Putting together some points made in this thread, it may not be practical to do the proposed shark dives well off-shore, an account of a non-feeding dive at a Bahamas site where Stuart Cove does feedings indicates intrusiveness by sharks well in excess of what many novice divers would tolerate (e.g.: large number in close quarters, with some nudging of divers), and the underwater topography is very different from eastern coastal Florida so that frame of reference is limited.

And Grand Cayman is a major tourist destination, with a lot of cruise ship divers & some land-based novice divers.

I'm not saying they should do this thing. If they do, I wonder how isolated the feed site would need to be, and where would anyone propose to do it?

And how much of it would there be? Grand Cayman is a major destination, and especially if they start offering it as a cruise ship excursion, that might legitimize it as 'safe' in the public mindset (if being swarmed by stingrays is peachy keen...), so just how many shark feedings how often would be happening over how small an area?

I don't have a major opinion on the issue either way but the logistics are interesting.

Richard.

P.S.: Is it at all common to see some of the larger, more dangerous sharks in the region? I'm just wondering, if deep water is closer to shore than in Florida, are unintended guests apt to show up for dinner?
 
drrich2

I guess it depends on how someone is looking at it if they are just looking at it from the perspective of safety they see bears, wildcats and other predatory animals that can do harm to humans or our pets as a danger while other animals that are cute and present no danger it seems ok / good to give them food.

However if someone is looking at it from the perspective that by feeding a wild animal you are taking it further away from it's nature and messing with the balance of things they would feel that you should not feed any wild animal (This is how I view things). All I can say is that when we as humans intervene because we think we know better than nature it rarely has a good outcome.
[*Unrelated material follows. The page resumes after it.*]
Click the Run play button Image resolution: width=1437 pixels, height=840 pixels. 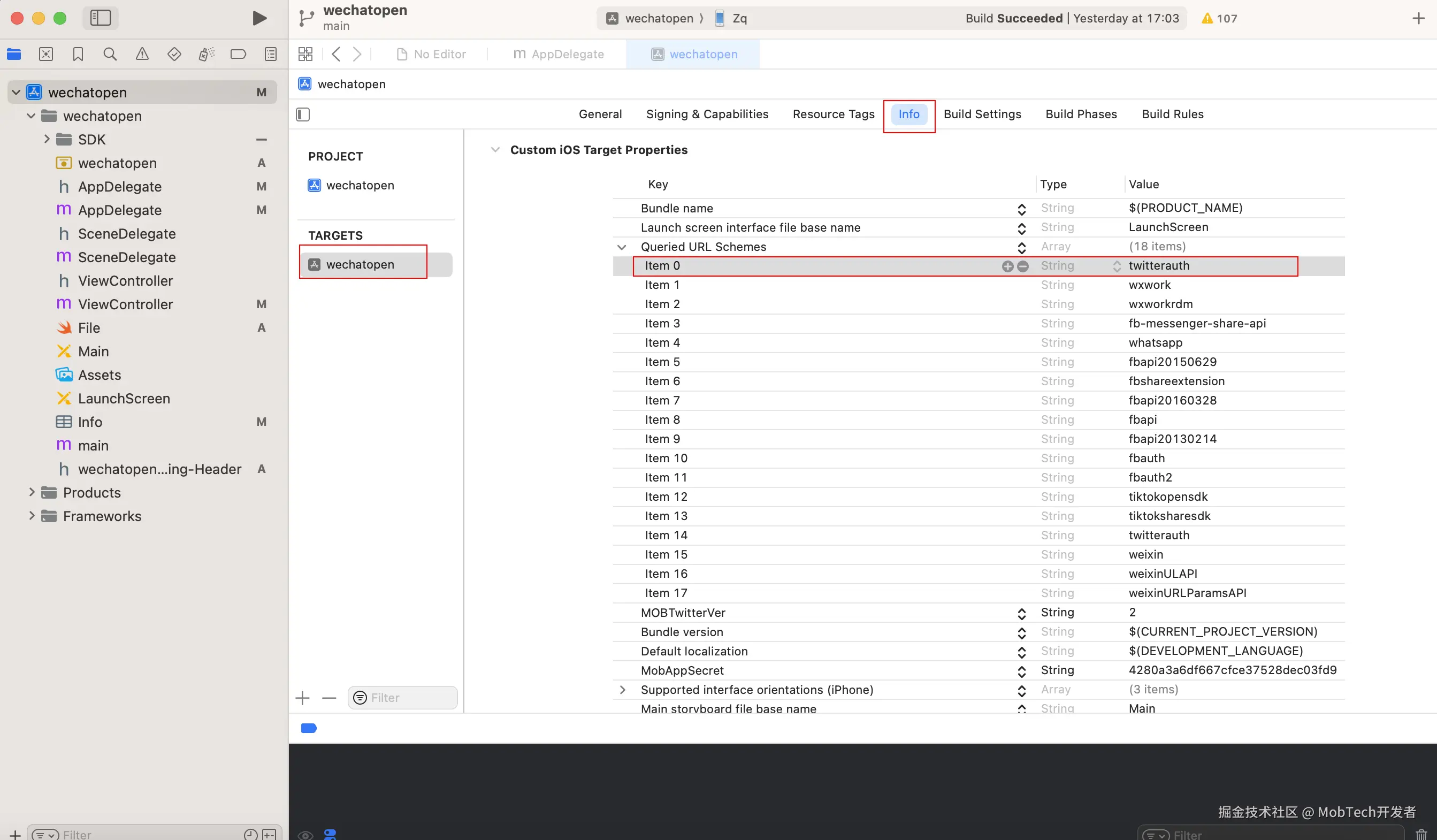coord(259,18)
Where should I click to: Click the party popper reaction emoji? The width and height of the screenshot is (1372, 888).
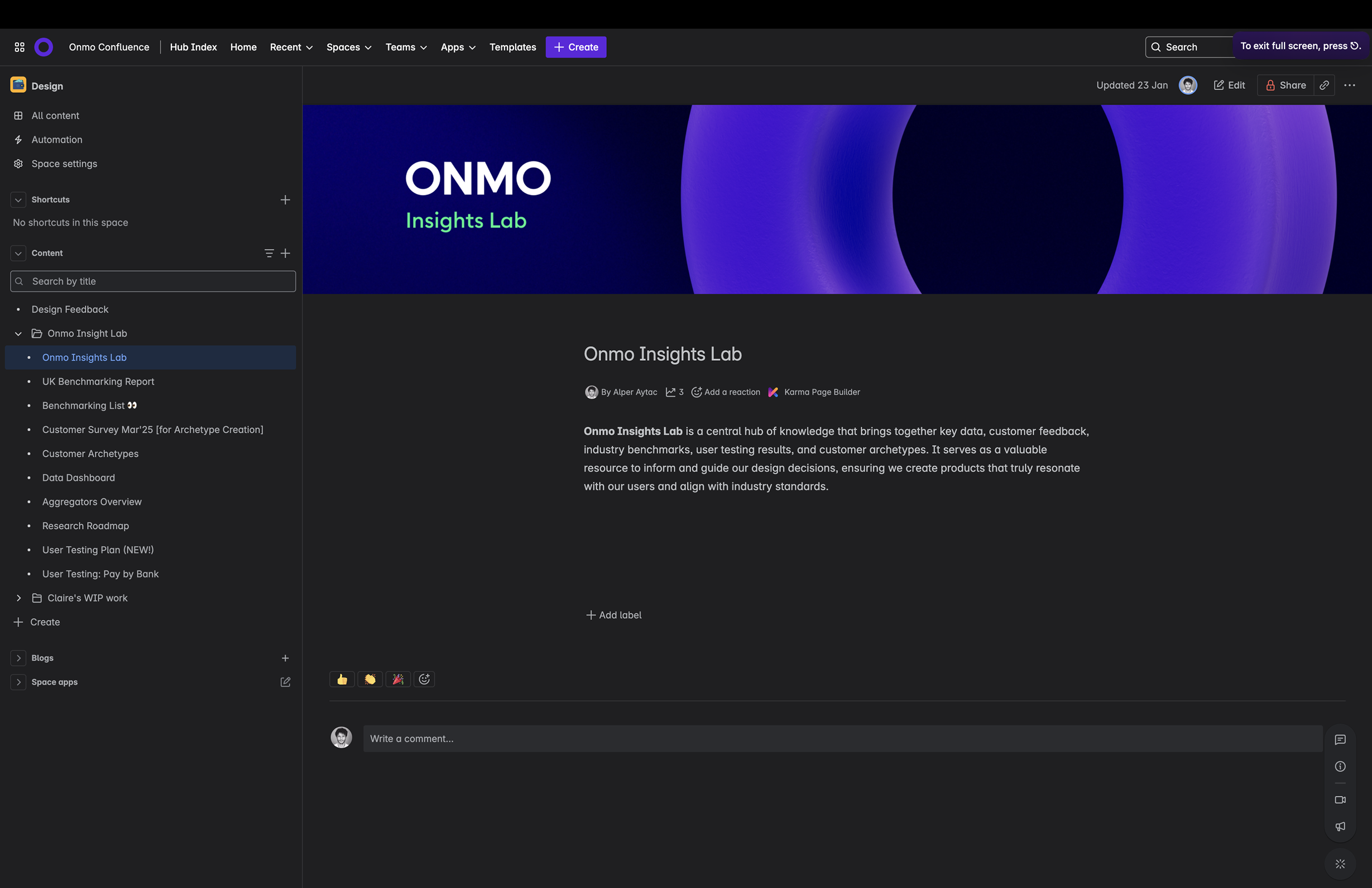click(397, 679)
I suppose this makes me a hypocrite since I am a diver and we are not naturally able to survive in that environment but I try to leave the place better than when I arrived and have as little impact as possible.

HalcyonDaze

Maybe they will evolve and grow legs and chase us on shore :) Kidding

The real question is not what impact feeding the sharks will have on us but what impact does it have on them and the ecosystem? Sharks that are not hunting naturally? Over population in a small area? disease? lack of migration? What about the impact on other species that the sharks are no longer hunting because they have an easy food source?

In a sense, we've been "feeding" sharks and in some ways altering their behavior for centuries. Back in the Age of Sail pelagic species used to follow ships to feed off dumped garbage and the occasional deceased or washed-overboard sailor. When commercial whaling started they would help themselves to the carcasses. Whaling stations onshore usually had quite the attendance of sharks in the area. They can learn to exploit certain feeding opportunities, but in general these are animals that quite literally don't know where their next meal is coming from. They're not going to forget how to hunt on their own and for the more mobile species at least it seems like even year-round feedings won't override their normal movement patterns. They take advantage of whatever options come their way.

That said, concern is warranted. Stingray City is just about the most clear-cut example I've ever read about in the scientific literature of human interaction altering elasmobranch behavior; with that said the level of human interaction is likely far more extreme than any shark feed operation.

Feeding ops for me are a trade-off; I'd like to see sharks just on their own but with the less common species that's a rare occurrence. Even with bait some are skittish.
 
Is there any follow-up on the proposed shark feeding by Ocean Frontiers?